EXERCISE TASK: Rewrite the listing below, swapping "Bookmark" for "Save" and keeping every other character unchanged.

==============================

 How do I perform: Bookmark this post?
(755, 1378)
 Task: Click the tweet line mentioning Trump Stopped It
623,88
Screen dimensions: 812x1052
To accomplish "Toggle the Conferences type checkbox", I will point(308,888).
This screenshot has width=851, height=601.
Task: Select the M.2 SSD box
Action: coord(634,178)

==============================

OUTPUT OF THE EXERCISE:
 How do I perform: Save this post?
(755, 1378)
 Task: Click the tweet line mentioning Trump Stopped It
623,88
Screen dimensions: 812x1052
To accomplish "Toggle the Conferences type checkbox", I will point(308,888).
This screenshot has width=851, height=601.
Task: Select the M.2 SSD box
Action: coord(634,178)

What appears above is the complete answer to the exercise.